Stewart, lui, constate les effets désastreux des maladies. En 1903, il déplore la disparition prématurée d’une chrétienne qu’il jugeait « la plus prometteuse » d’Ukkeasivik et qui laissait derrière elle un nourrisson et un mari désorienté (Stewart 1903b : 125-126, août). Lui-même échappe de justesse à la mort : « Depuis deux semaines, je suis confiné au lit, j’ai essayé divers remèdes, mais aucun ne semble efficace. Heureusement, j’avais avec moi quelques bouteilles de chlorodyne qui ont fait ce qu’il fallait. » (Stewart 1903b : 126)
Hormis ses déplacements, le missionnaire relate la visite occasionnelle de groupes inuit. En 1906-1907, il décrit l’arrivée d’une bande venue du Nord, des Taqqamiut en route pour Fort Chimo où ils vont vendre leurs pelleteries (CCCS 1906-1907 : 76).
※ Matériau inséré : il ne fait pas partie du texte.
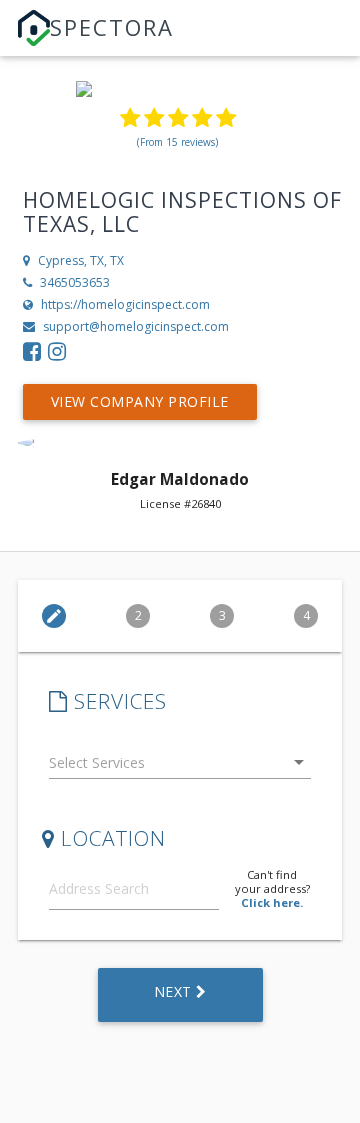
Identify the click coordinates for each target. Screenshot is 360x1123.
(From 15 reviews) (177, 142)
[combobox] (180, 766)
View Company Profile (140, 401)
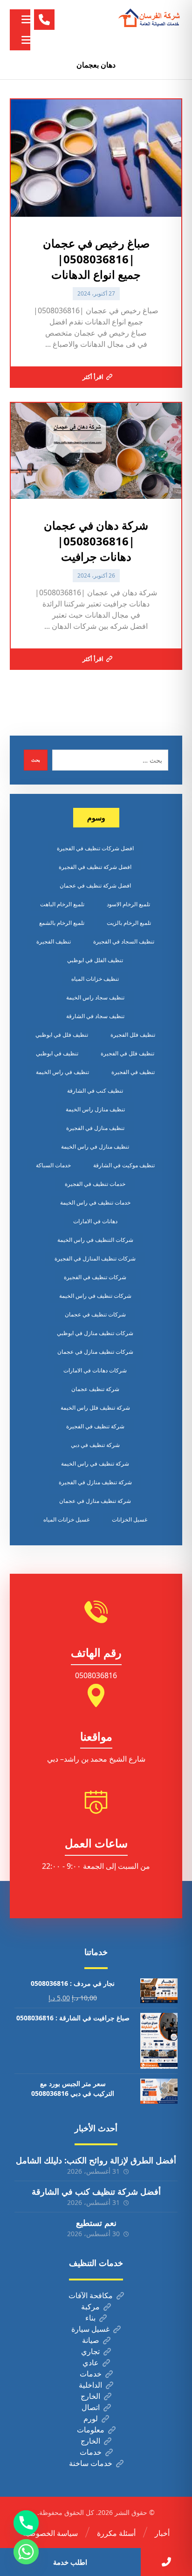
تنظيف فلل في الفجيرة (127, 1053)
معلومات (90, 2429)
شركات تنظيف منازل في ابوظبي (95, 1333)
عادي (90, 2362)
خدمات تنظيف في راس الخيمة (95, 1202)
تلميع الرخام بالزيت (129, 923)
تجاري (90, 2351)
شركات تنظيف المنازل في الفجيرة (95, 1258)
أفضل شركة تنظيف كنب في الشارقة (96, 2191)
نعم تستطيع (96, 2222)
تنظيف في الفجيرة (133, 1072)
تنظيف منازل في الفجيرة (95, 1128)
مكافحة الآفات (91, 2295)
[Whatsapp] (26, 2551)
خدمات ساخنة (90, 2463)
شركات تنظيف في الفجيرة (95, 1277)
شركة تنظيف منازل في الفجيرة (95, 1482)
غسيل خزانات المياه (66, 1519)
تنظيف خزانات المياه (95, 979)
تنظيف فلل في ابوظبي (61, 1035)
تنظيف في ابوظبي (57, 1053)
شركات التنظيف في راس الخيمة (95, 1240)
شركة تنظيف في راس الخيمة (95, 1463)
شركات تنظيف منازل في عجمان (95, 1352)
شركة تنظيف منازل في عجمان (95, 1501)
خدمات (91, 2374)
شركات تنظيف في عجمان (95, 1314)
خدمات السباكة (53, 1165)
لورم (90, 2418)
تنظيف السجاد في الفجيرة (123, 941)
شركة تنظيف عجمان (95, 1389)
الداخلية (90, 2385)
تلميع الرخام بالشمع (61, 923)
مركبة (90, 2306)
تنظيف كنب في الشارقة (95, 1091)
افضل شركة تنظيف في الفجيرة (95, 867)
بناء (90, 2318)
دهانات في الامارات (95, 1221)
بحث (35, 760)
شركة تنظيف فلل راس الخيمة (95, 1408)
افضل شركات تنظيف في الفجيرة (95, 848)
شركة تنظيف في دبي (95, 1445)
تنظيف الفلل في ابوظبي (95, 960)
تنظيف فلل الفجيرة (132, 1035)
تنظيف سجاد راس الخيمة (95, 997)
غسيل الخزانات (129, 1519)
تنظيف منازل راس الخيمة (95, 1109)
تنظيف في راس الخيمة (62, 1072)
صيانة (90, 2340)
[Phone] (26, 2522)
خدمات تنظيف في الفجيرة (95, 1184)
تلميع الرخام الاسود (128, 904)
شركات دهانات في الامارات (95, 1370)
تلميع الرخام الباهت (62, 904)
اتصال (91, 2407)
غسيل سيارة (90, 2329)
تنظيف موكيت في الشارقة (124, 1165)
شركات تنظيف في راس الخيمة (95, 1296)
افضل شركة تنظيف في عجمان (95, 885)
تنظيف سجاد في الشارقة (95, 1016)
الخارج (90, 2396)
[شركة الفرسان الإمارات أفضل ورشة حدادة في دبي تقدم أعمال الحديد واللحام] (149, 18)
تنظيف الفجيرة (53, 941)
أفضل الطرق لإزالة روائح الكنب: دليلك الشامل (96, 2160)
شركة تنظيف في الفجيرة (95, 1426)
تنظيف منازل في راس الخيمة (95, 1146)
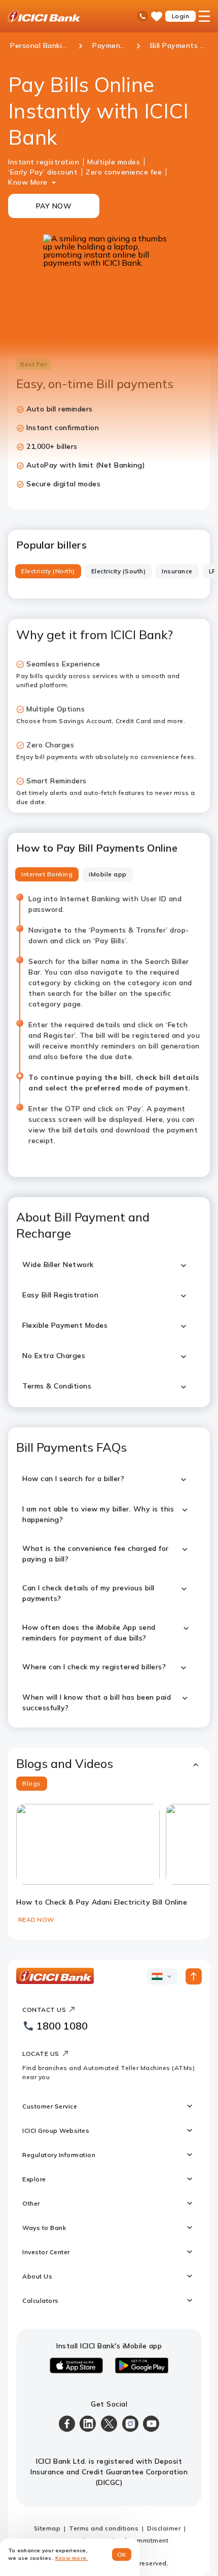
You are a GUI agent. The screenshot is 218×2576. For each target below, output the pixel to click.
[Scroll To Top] (194, 1976)
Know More (28, 182)
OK (122, 2554)
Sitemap (47, 2528)
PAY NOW (54, 205)
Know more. (71, 2558)
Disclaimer (163, 2528)
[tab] (48, 571)
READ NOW (36, 1919)
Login (181, 16)
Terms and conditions (103, 2528)
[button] (109, 1763)
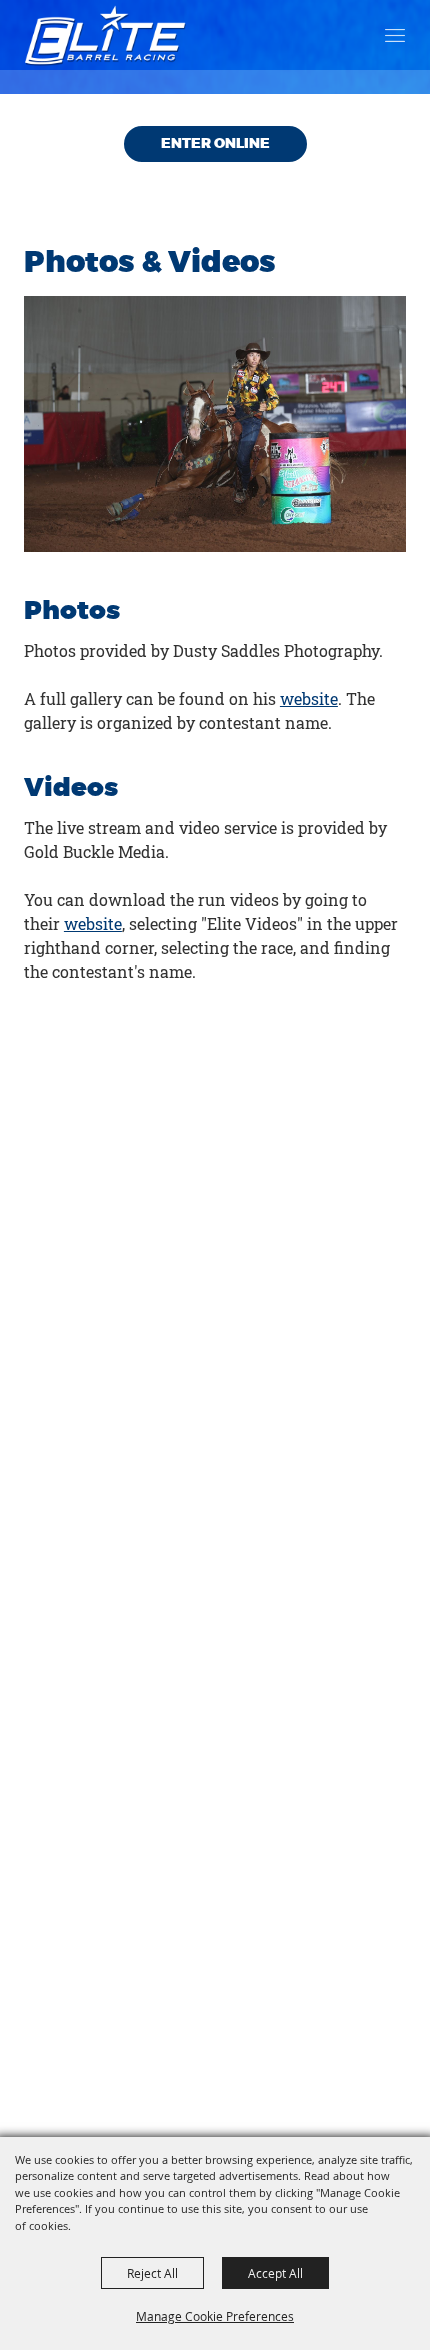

Ces visiteurs lui indiquent que la famine fait là aussi des ravages, de sorte que plusieurs en sont réduits au cannibalisme :
Nous avons entendu tout ce qu’ils avaient à nous dire – des récits pitoyables de famine et des épreuves endurées. Une pauvre femme m’a raconté qu’une partie de sa tribu était morte de faim pendant l’hiver et que les survivants ont dû manger les cadavres. [...] Dans un iglou, j’ai trouvé une famille de cinq personnes qui n’avaient comme souper que de la viande et de l’huile de phoque putride. Cela avait été leur régime quotidien pendant quatre « lunes », période au cours de laquelle ils avaient parcouru plus de 500 milles.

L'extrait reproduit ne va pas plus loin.